Lo siento pero no. No puedo hacer nada parecido porque ni yo mismo creo en todo eso. Vivimos como ese niño que pregunta cuánto queda para llegar, y sus padres, completamente perdidos en la carretera, le responden que ya no falta nada. Vivimos, mejor dicho, sobrevivimos, el día a día, y punto.

He llorado mucho durante este año, os lo puedo asegurar. Muchas noches que, como vosotros, me metía en la cama sin saber cuál sería la cosa mala que ocurriría al día siguiente, pero con la certeza de que iba a pasar. He sufrido la muerte de amigos y familiares, como todos, como tú, como todo el planeta Tierra. He aplaudido en los balcones, con lágrimas en los ojos, mientras sentía como ese simple hecho reconfortaba nuestros corazones. He odiado la especie humana mientras veía por la televisión cientos de comportamientos lamentables durante estos meses. He hecho deporte en mi salón, mientras deseaba, por dentro, salir a la calle aunque fueran diez míseros minutos. He celebrado, con auténtica pena en el corazón, que en vez de mil muertos al día, tan solo hubiera doscientos. He hecho gran cantidad de videollamadas para paliar esas ansias constantes de ver un rostro querido… Y etcétera, etcétera, etcétera.


¿Acaso he nombrado algo que no hayas hecho tú? No, ¿verdad? Pues, entonces, estoy seguro de que tu resumen va a ser muy similar al mío, bien en forma o en contenido.

Por tanto, ¿qué te digo yo para que acabes este artículo con una sonrisa en el corazón?

Si puedes, llora. Ese es mi consejo. Llora como nunca antes hayas hecho. Grita, chilla, cágate en todo y vuelve a llorar. Hazlo solo, con otra persona o con varias. Como quieras, pero llora. Llora toda esta pena hasta que se te sequen las lágrimas. Maldice tu mala suerte una vez, y después otra, y luego una más. Hazlo tantas veces como creas conveniente porque sólo tú tienes ese derecho. Nos han robado todas las libertades posibles durante este año, pero esa no. Libérate, saca fuera toda la pena que lleves dentro, y destrózala como ella está haciendo contigo.

Llora todo lo que tengas que llorar, pero, cuando acabes con la última gota de tristeza, ya no lo hagas. Ahí es el momento en el que te darás cuenta que la vida continúa y que esas lágrimas que tú creías que te matarían, en realidad han sido las detonantes de tu nuevo punto de partida.

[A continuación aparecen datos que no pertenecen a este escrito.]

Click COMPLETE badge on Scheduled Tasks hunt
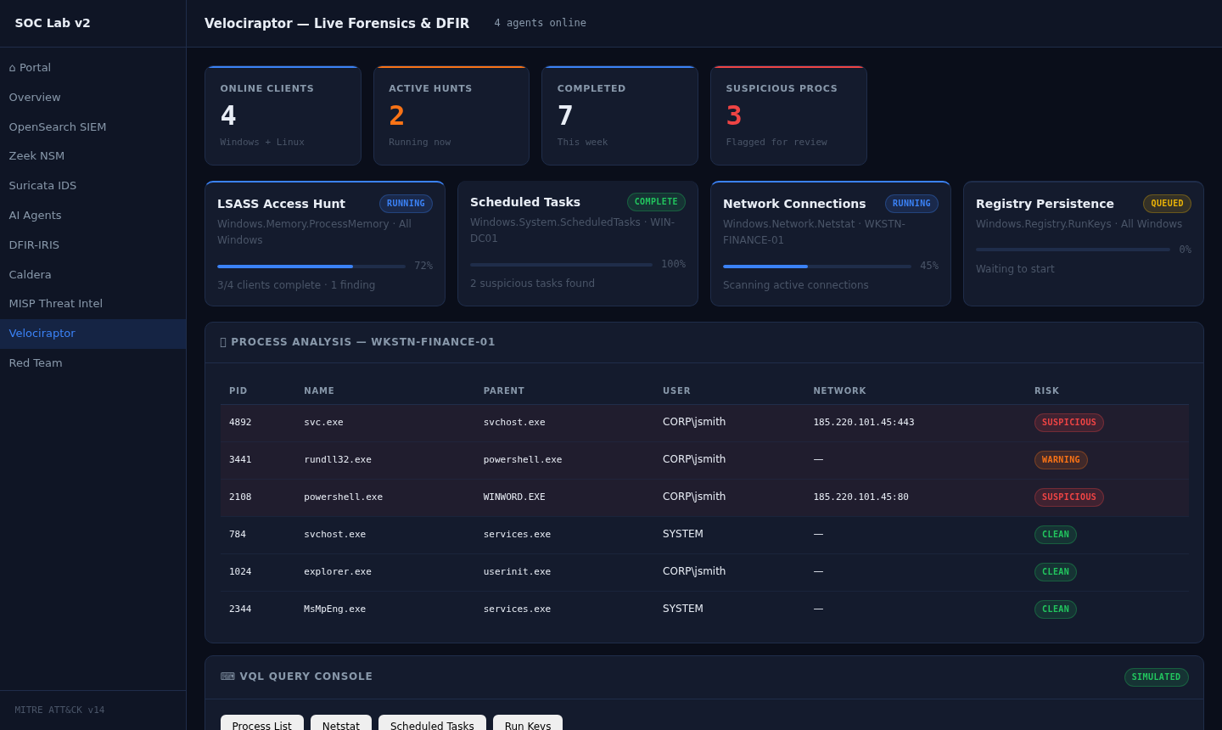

Por mi parte desearos suerte, mucha. Y salud, de esto último muchísimo más; para vosotros y para los vuestros. Desearos felicidad en todos los sentidos de la palabra, para este año que viene y para el resto de los que continúen detrás.

Os doy las gracias por todo el apoyo recibido en estos artículos y os prometo que, si la vida me deja, volveré el año que viene con mucho más que decir y que contar.

Ese vértigo que hoy nos detiene es el mismo que mañana nos hará volar.